The county has never earned the distinction of contributing mightily to the national petroleum reserve. In fact, it seems safe to assume few are aware oil is pumped from the ground of this predominantly suburban region.
But according to Weaver, a professional engineer and businessman who says he has researched the oil drilling history of Northern California, the coastal hills of San Mateo and Santa Clara counties were among the first areas of the state to be tapped for commercial oil production.
It was in the year 1865, says Weaver, that a San Francisco druggist Charles Morrell, was tipped by the rugged timbermen of the era that crude oil was actually bubbling from the ground on the grassy slopes near La Honda and Half Moon Bay and south into Santa Clara.
Weaver relates that the intrepid druggist laid claim to this land, ladled the crude from man-made sumps and marketed the liquid as illuminates for lamps.
Later, more sophisticated light, steam engines were employed to pump the crude oil.

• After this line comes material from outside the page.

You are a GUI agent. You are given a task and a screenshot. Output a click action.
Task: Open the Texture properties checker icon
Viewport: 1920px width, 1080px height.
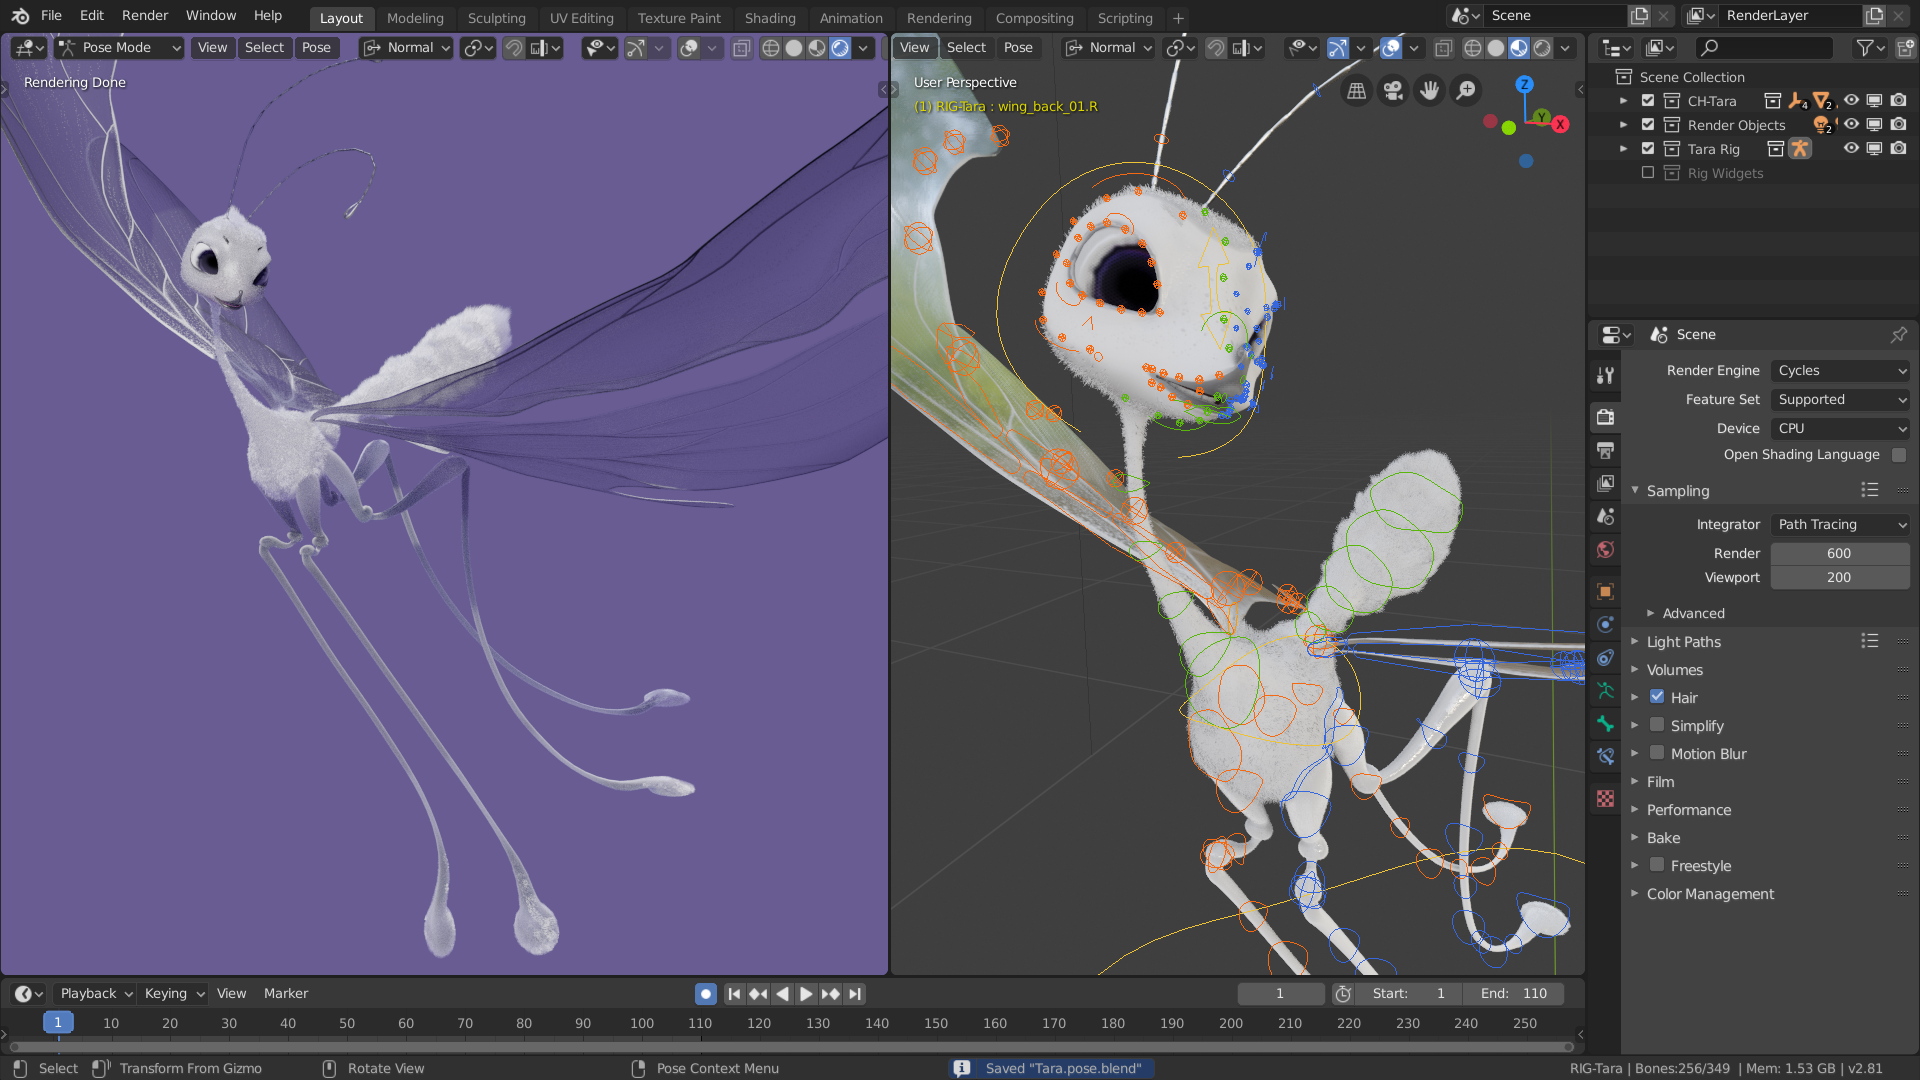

Petroleum giants such as Exxon, Texaco and Union purchased mineral rights to the land in the mid 1950s and established more modern, gas-operated commercial pumps on land that is now part of the Cowell Ranch south of Purisima, the Amburst and Savage land, and the Peter Folger property off San Gregorio Road, about 2 1/2 miles west of La Honda.
What attracted the majors to the area, according to Weaver, was the relatively shallow depths of the deposits, and the “low gravity” content of the oil, which eased refining the crude into gasoline.
In some sections the sticky crude was found within 15 feet of ground level, but in most areas oil was hit after drilling 1,600 feet to 2,400 feet.
These depths are considered by oilmen to be extremely shallow. By comparison, most Texas wells are sunk 10,000 feet and more.
But the shallow wells, however convenient, didn’t produce what was hoped for by the majors. The wells yielded far less than newly discovered deposits in the southern states and overseas.
In the late 1950s, according to Weaver, oil was selling for about $1.85 per barrel.
“The majors just couldn’t show a reasonable profit with their La Honda wells at the price,” he notes.
Most of the large companies quit-claimed their leases and they passed uneventfully to the Neaves Petroleum Co., then to the South Western Apache Petroleum Co., then back to Neaves.
Weaver’s ZIA Corp purchased Neaves mineral rights to the scenic coastal slopes in 1975. With these rights was an agreement that that the owners of the land that contained the oil would be guaranteed a percentage of the gross production.
Twelve gas-operated iron pumps, unseen from the La Honda Road, and nestled in the hills among patches of wild thistle, operate 24 hours a day.
In what is locally referred to as the Lower La Honda Field just north of the roadway, a barb-wire fenced compound contains a cluster of storage tanks and machinery.
There water and gas is separated from the oil pumped from the ground and stored.
The gas is used to operate the pumps, water is injected back into the earth and the oil is transported from the field tanks to a large tank closer to the road.
ZIA Oil is sold to Union, which in turn sells it to the Shell Oil Refinery in Martinez.
“What we’ve done (in purchasing these leases),” comments Weaver, is to turn heretofore marginally profitable wells into ones that are quite profitable.
“One has to remember that we (oilmen) are now getting five times as much for oil than was given six or seven years ago,” adds Weaver, who reminds how the Arab oil embargo dramatically boosted the price of a barrel of crude.
Weaver further advises that the market now for crude oil is far greater in Northern California than in the south–the major transfer point for Alaskan tankers.
ZIA has attempted to keep a low profile, skirting any publicty for fear of hassles from environmentalists and vandals.
Weverr employs Dognetti–an old time oilman–schooled not in high finance, but in the muck, the ditches and the heat of the Casmalia oil fields near Vandenburg–to guard and maintain the facilities.
But Weaver claims his operation is ecologically sound, and reminds that in the long run his business can add much needed revenue to local government coffers. He must pay a mineral tax based on production.